Jan 31, 2013
Sometimes comic, often tragic, this is a tale of aristocracy, obsession, and alcoholic and sexual excess. Yet during the course of his turbulent life, Toulouse-Lautrec succeeded in producing a huge body of work that was truly revolutionary in tone and impact, shattering the distinction between high and low art. He transformed the darkest depths of the human condition into artistic gold. Waldemar Januszczak, former art critic for The Guardian and two time winner of the Critic of the Year award, argues that the story of Lautrec is also the story of the birth of celebrity and mass media. Yet a century after his death, the artist has received none of the usual acclaim in line with his achievements. Toulouse-Lautrec's crime was that he remained the consummate outsider—an outsider to his family when he was alive; to critics when he died; and by art historians ever since. All are guilty of taking him less seriously than he deserved.

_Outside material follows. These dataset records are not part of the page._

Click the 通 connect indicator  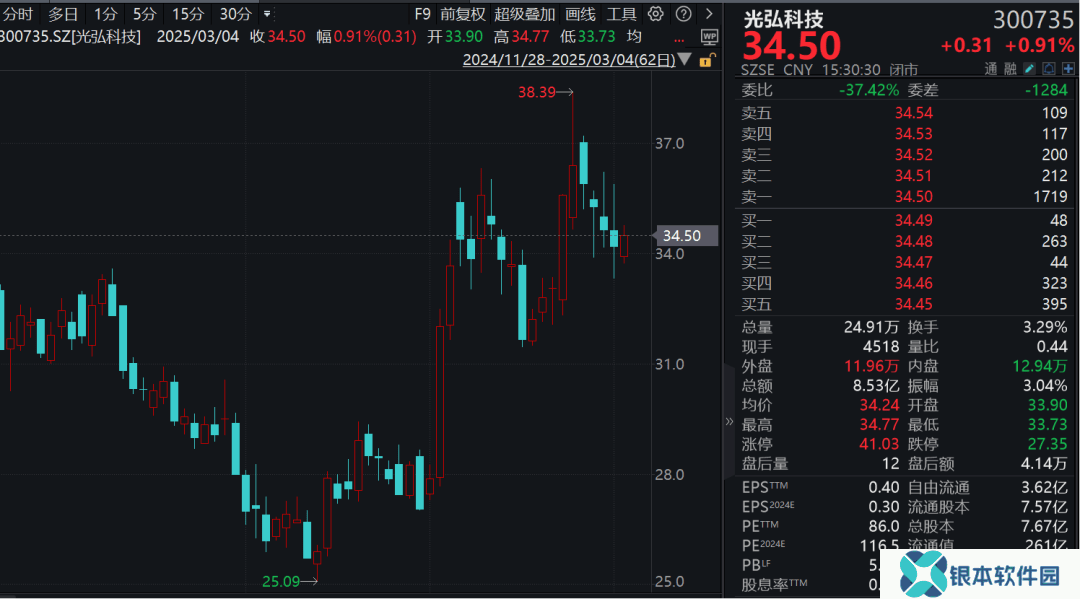click(990, 69)
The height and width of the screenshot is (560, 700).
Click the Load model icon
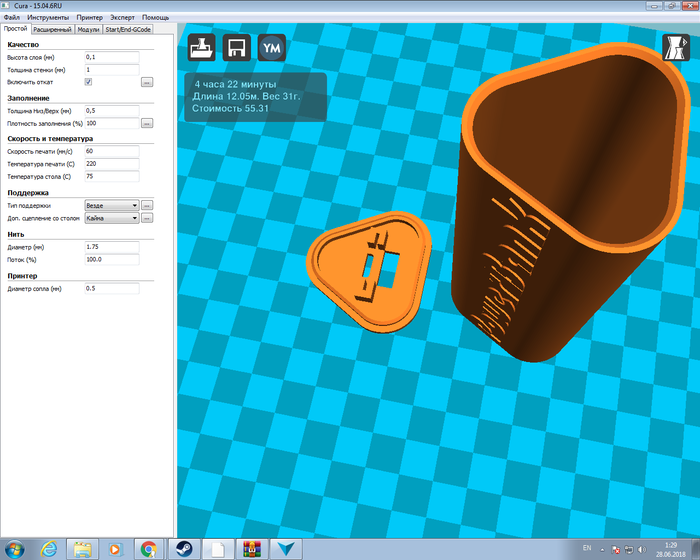pos(203,49)
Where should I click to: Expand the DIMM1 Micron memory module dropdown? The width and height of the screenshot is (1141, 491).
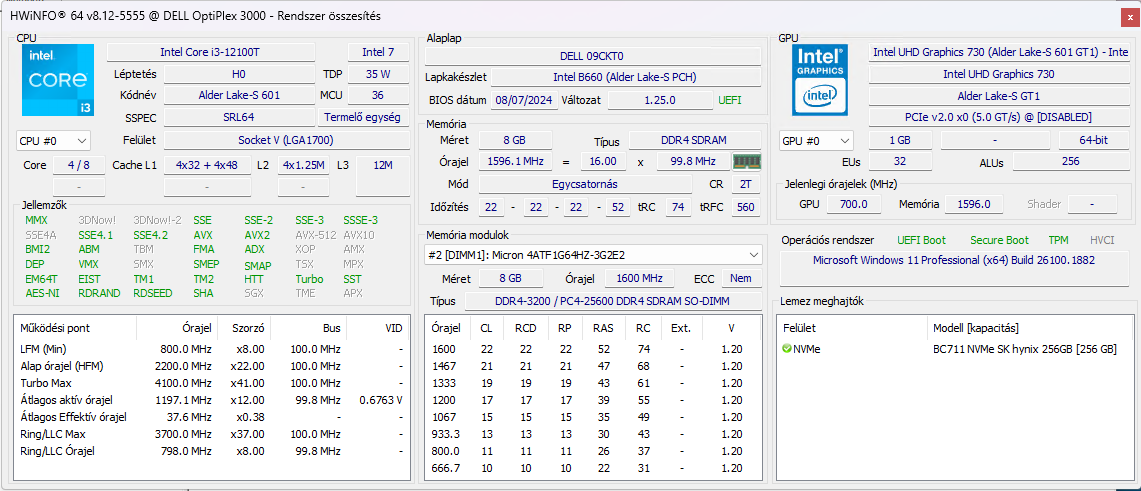click(x=593, y=255)
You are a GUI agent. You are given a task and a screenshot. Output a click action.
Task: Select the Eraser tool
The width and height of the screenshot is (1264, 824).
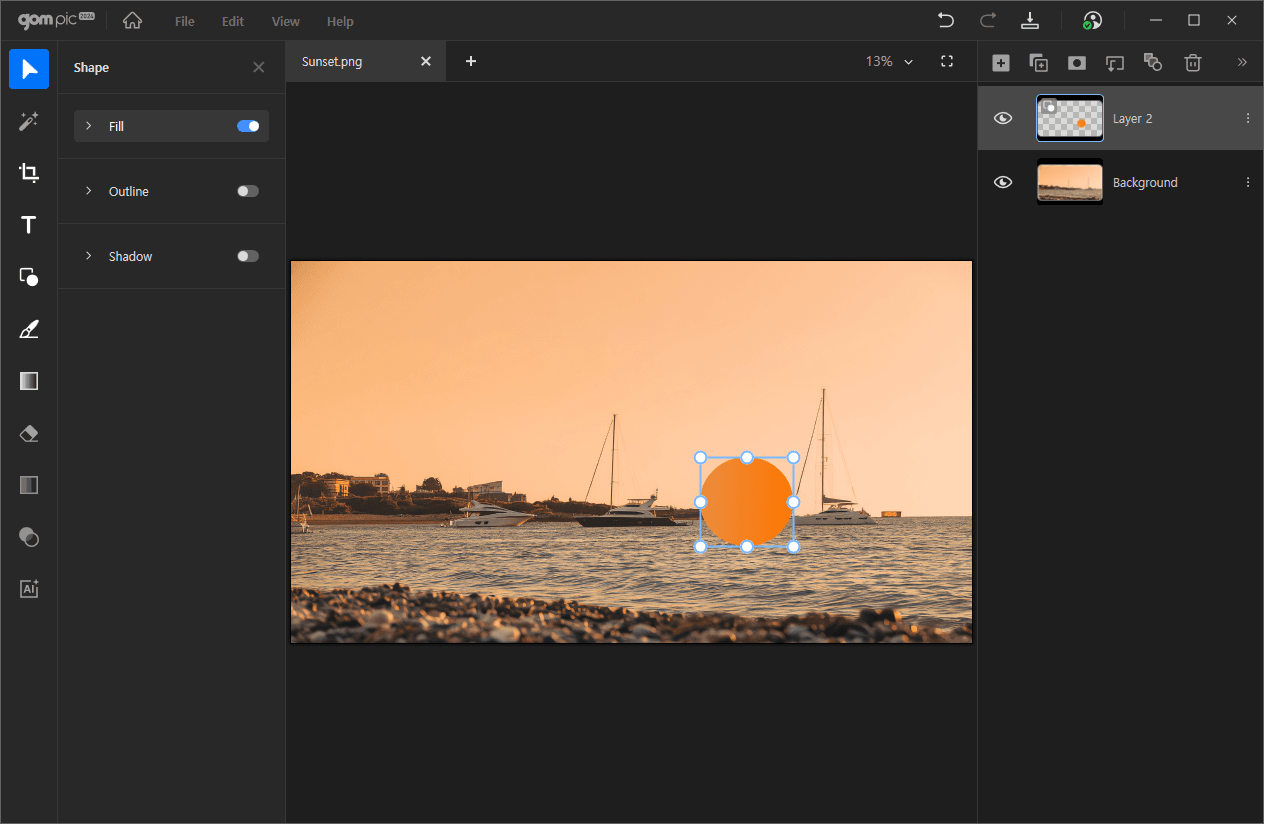29,433
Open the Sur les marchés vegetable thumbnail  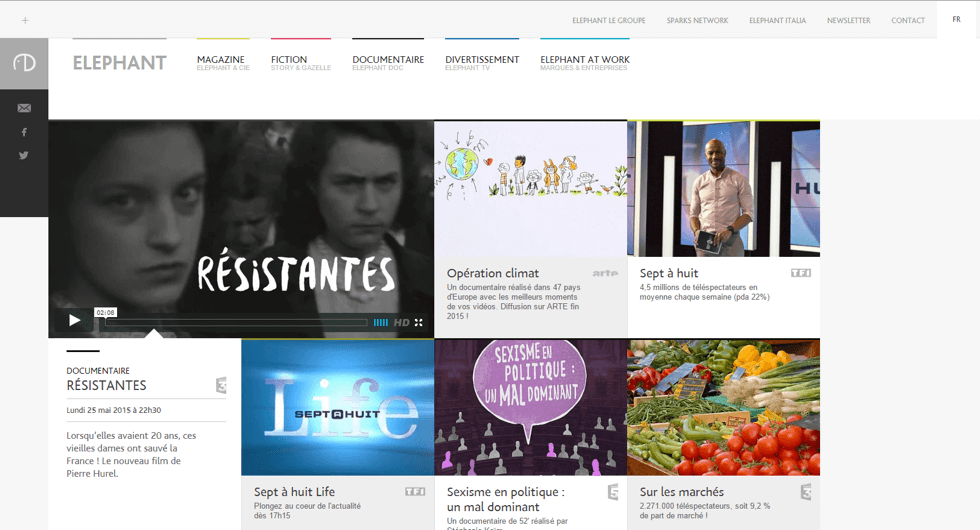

Art is full of angry outsiders. Yet almost all of them are eventually welcomed and forgiven, but not Lautrec. Pioneer of the poster, apostle of the brothel, lover of the low. Lautrec is as under-estimated today as he ever was. Waldemar tells Toulouse-Lautrec's story in all its fascinating detail, celebrating the vibrant life and career of one of the world's most misunderstood geniuses.